_Task requirements_
Each line from the one containing "03 9490 0551 (56, 846)" to the last line of the listing below must be reproduced exactly, and nothing more.

_Available data_
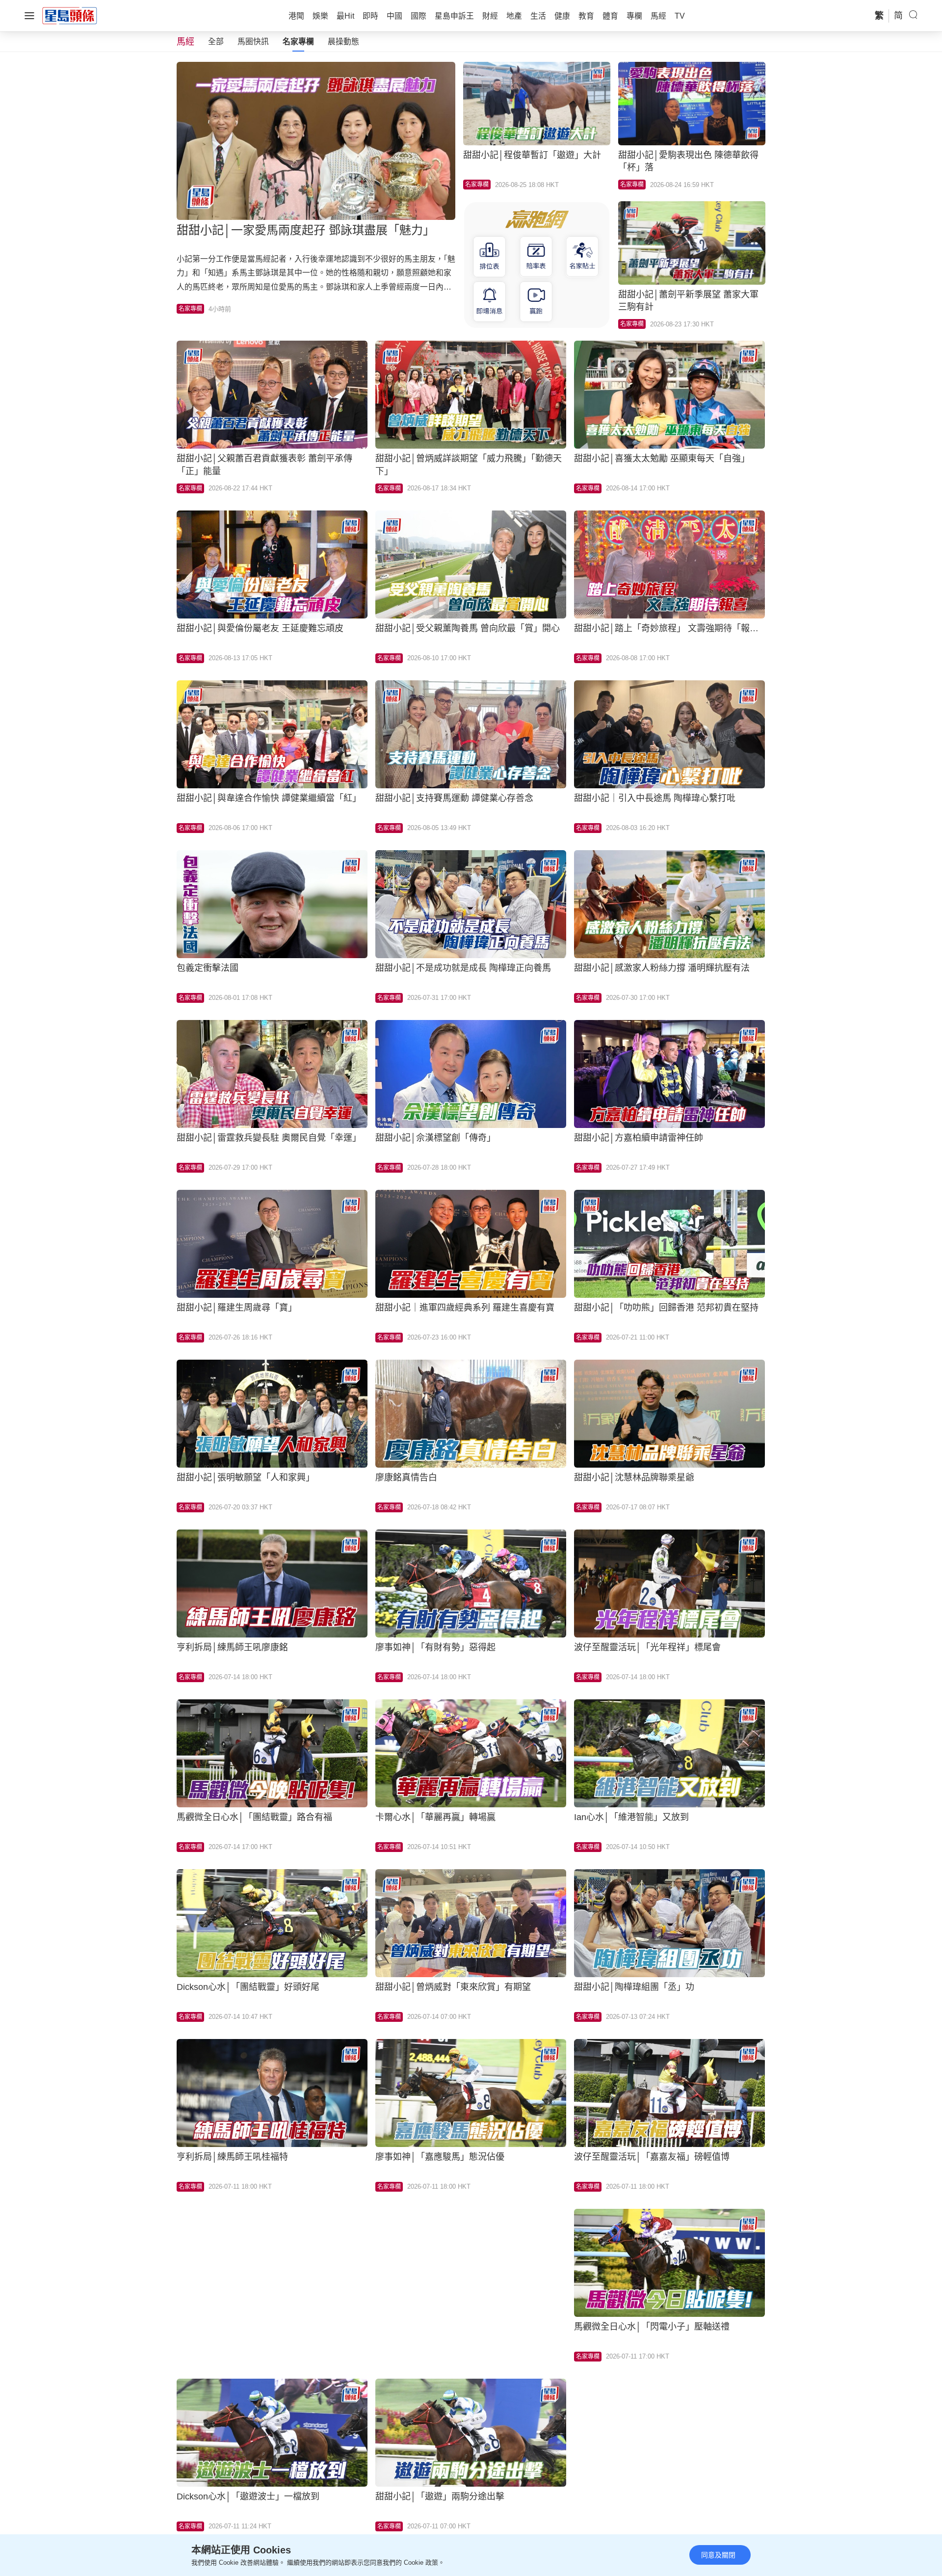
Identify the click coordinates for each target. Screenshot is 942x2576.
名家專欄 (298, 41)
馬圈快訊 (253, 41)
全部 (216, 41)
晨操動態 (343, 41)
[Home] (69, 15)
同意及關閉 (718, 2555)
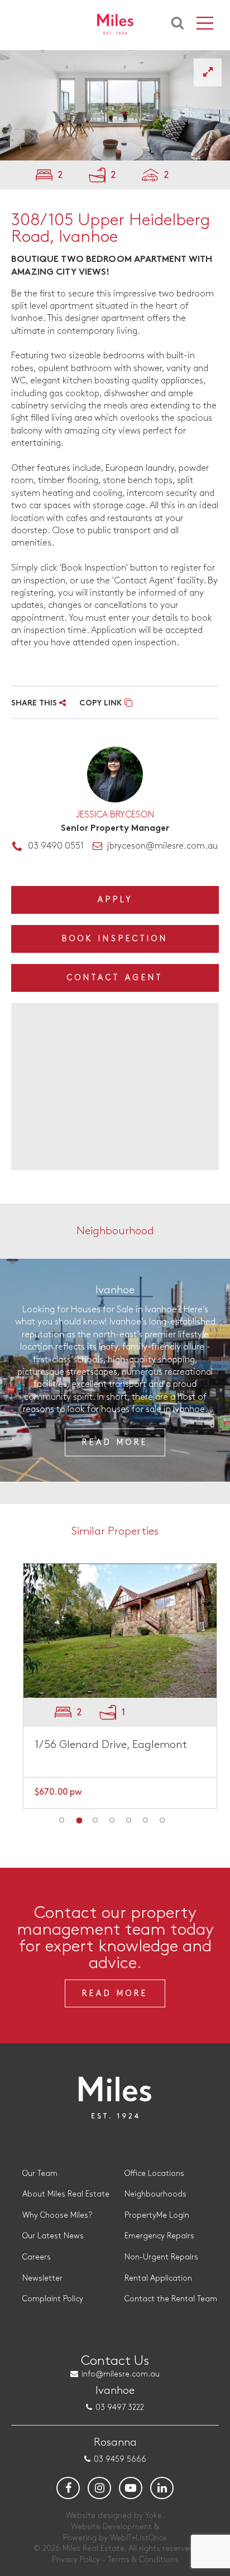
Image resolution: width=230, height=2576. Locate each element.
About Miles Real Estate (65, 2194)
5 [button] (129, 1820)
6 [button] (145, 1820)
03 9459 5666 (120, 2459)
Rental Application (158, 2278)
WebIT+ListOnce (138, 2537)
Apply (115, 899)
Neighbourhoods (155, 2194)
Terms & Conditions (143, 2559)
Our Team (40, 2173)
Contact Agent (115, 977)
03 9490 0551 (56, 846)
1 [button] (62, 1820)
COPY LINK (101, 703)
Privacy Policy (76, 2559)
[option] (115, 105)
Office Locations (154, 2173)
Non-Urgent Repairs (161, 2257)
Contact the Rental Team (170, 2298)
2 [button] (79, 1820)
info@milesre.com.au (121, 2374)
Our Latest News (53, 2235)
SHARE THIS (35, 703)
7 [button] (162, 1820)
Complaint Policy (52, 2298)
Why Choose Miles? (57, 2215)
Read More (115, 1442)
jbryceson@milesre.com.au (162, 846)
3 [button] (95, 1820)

_Exercise result_
03 9490 0551 (56, 846)
1 [button] (62, 1820)
COPY LINK (101, 703)
Privacy Policy (76, 2559)
[option] (115, 105)
Office Locations (154, 2173)
Non-Urgent Repairs (161, 2257)
Contact the Rental Team (170, 2298)
2 [button] (79, 1820)
info@milesre.com.au (121, 2374)
Our Latest News (53, 2235)
SHARE THIS (35, 703)
7 [button] (162, 1820)
Complaint Policy (52, 2298)
Why Choose Miles? (57, 2215)
Read More (115, 1442)
jbryceson@milesre.com.au (162, 846)
3 [button] (95, 1820)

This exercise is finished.